例えば、先代の遺訓事業であり体制維持の生命線と見なしているであろう核の保有と開発については宣言文の最後に後回し。しかも文言は北朝鮮自らが既存の核を廃棄するつもりなのか全く分からない表現だ。
また会談冒頭、金委員長が「以前のように原点に戻って履行できない結果となるより、未来志向で手を取り合って歩んでいく契機としよう」と述べたことに「違和感を感じずにはいられなかった」(同関係者)という。数々の合意を一方的に反故(ほご)にし、責任を韓国側に擦(なす)り付けてきたのは北朝鮮の方なのに、文大統領は抗議一つしなかったからだ。
結局、北朝鮮の非核化をうやむやにしたまま、在韓米軍撤退につながる休戦協定の平和協定への転換や制裁下で実施が困難なはずの南北経済協力を盛り込んだ宣言文に文大統領がサインしたのは見方によれば「北の共犯」も同然だ。
会談に臨んだ文大統領の胸中はどのようなものだったのか。韓国保守系シンクタンク幹部はこう指摘する。

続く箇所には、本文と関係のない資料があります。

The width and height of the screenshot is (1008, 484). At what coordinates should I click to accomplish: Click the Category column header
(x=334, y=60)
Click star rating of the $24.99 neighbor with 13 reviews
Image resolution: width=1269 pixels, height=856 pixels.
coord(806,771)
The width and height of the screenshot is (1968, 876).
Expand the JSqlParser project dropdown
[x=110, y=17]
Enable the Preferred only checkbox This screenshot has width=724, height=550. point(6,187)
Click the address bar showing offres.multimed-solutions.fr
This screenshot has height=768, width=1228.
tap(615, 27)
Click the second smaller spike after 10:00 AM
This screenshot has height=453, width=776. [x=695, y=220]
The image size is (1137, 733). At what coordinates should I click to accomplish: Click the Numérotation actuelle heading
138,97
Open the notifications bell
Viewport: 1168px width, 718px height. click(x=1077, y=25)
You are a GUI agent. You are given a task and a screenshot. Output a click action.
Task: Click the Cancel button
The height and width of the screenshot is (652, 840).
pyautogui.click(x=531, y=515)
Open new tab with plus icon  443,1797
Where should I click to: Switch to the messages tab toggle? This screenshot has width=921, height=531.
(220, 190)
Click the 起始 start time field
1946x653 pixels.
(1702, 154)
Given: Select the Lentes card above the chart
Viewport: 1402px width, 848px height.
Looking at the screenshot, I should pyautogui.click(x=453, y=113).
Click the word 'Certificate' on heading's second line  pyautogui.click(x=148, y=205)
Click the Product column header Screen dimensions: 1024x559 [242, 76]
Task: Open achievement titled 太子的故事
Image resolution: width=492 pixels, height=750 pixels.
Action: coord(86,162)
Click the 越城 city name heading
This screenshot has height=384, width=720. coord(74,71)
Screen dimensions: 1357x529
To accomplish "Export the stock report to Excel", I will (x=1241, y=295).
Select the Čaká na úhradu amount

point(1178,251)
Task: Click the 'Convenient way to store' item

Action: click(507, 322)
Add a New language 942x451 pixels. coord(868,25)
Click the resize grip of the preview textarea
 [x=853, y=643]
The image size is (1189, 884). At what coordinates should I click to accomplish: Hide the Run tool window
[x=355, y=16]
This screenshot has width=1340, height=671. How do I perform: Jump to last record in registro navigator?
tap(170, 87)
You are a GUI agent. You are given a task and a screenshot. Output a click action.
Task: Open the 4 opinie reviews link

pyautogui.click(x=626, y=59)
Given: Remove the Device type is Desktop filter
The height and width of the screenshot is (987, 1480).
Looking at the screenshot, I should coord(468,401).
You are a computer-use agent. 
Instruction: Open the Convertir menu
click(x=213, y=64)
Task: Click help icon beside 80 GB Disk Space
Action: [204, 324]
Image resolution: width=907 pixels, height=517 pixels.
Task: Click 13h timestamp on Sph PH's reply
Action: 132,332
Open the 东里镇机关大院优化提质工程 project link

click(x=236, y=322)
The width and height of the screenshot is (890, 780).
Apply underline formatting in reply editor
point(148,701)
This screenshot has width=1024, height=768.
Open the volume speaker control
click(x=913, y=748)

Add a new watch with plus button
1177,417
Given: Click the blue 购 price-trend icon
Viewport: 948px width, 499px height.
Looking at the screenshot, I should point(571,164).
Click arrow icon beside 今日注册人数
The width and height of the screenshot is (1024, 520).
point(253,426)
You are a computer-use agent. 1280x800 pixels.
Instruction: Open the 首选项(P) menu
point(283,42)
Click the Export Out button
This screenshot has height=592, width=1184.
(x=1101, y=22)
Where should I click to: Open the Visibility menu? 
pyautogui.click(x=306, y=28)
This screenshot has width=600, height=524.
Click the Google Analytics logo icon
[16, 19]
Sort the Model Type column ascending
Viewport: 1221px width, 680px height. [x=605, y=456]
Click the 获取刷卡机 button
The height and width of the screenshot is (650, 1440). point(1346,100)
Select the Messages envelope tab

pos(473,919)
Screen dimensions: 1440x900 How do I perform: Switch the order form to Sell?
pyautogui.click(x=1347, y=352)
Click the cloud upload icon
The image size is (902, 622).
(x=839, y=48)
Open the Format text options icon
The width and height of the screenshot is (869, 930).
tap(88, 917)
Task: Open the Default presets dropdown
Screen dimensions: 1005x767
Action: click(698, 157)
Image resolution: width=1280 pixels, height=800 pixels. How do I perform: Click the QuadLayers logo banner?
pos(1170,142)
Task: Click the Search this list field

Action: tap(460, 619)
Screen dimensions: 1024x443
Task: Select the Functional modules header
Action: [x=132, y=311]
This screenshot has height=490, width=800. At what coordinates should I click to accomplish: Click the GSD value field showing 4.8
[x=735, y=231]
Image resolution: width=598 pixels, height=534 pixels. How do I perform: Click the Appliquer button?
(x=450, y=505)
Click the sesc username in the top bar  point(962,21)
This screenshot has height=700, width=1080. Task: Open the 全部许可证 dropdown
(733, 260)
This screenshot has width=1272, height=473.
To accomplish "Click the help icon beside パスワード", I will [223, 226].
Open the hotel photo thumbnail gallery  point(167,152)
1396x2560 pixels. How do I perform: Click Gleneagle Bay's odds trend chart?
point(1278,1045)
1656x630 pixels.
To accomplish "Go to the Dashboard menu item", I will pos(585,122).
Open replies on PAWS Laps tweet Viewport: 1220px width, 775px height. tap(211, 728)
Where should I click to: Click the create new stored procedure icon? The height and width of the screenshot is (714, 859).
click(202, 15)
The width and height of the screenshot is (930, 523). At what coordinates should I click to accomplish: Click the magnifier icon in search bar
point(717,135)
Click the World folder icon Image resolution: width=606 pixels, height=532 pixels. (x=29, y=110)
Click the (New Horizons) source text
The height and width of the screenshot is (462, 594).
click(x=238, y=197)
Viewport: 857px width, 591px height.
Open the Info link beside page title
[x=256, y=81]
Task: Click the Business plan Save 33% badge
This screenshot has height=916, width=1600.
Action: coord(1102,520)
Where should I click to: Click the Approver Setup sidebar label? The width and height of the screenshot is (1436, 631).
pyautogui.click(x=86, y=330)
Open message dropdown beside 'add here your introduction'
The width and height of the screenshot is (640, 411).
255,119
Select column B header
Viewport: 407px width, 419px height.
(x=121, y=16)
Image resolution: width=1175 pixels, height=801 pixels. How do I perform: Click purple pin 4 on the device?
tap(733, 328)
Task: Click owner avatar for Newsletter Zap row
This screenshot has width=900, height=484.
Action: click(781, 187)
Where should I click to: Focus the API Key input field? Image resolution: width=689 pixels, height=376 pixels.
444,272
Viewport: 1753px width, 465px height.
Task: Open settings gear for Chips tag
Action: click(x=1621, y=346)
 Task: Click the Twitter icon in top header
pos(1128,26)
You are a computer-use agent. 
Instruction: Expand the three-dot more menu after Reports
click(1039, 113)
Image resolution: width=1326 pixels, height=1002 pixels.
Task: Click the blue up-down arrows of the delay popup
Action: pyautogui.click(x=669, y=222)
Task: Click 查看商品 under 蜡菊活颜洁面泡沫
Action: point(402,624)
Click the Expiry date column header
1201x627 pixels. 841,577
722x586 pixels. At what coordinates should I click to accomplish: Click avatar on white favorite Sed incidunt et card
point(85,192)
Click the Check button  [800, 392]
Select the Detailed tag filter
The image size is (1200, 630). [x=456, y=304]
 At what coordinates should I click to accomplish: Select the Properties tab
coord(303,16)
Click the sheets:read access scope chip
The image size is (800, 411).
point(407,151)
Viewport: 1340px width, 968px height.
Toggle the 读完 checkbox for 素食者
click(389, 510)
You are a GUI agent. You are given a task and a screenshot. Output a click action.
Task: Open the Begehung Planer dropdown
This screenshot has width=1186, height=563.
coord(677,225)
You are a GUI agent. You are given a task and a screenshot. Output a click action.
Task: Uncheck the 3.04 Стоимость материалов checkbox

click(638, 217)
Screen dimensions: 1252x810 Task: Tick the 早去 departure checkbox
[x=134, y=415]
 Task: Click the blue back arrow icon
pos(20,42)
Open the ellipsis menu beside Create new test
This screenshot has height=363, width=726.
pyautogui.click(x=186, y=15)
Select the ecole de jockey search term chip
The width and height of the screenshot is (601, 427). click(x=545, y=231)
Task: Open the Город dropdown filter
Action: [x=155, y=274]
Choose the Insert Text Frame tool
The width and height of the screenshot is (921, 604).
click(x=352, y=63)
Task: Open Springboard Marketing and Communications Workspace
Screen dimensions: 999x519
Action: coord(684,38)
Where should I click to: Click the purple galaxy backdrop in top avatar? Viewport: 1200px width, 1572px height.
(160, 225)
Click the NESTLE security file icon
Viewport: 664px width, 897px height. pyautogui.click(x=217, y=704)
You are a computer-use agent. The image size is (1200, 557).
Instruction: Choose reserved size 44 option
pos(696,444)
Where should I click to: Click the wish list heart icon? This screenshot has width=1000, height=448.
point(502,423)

「6月の統一地方選、再来年の総選挙に向け対北融和路線を政治基盤固めに利用しようとしているはず。朝鮮半島から戦争リスクをなくし、平和定着に決定的な寄与をしたという大統領としての功績を残す野心もあろう」
だが、もっと踏み込んで北朝鮮と協力し韓国を親北国家にしようと考えている側近グループの存在を注目する向きもある。北朝鮮情報筋によると、そのうちの一人は「ある北朝鮮工作員が韓国で拘束された際、韓国に来る前、向こう(韓国)で困ったことがあったら頼りになると言われたと取り調べの中で自供した」人物といい、今回の首脳会談にも密着随行した。
文政権の北寄り路線に韓国保守派からは警戒の声が上がっているが、「歴史的」と会談を評価・歓迎する世論に掻(か)き消されてしまう。最大野党・自由韓国党の羅卿瑗議員は自身のフェイスブックに北の非核化が漠然としている宣言文について「あきれる」と書き込んだところ、非難殺到で炎上し撤回を余儀なくされた。
文大統領の対北融和政策は「文」が韓国語読みで「ムン(=MOON)」、つまり「月」であることから、月が太陽光を反射するように太陽政策を継承・発展させるものだとし、親しみを込め一部で「月光政策」と呼ばれ始めている。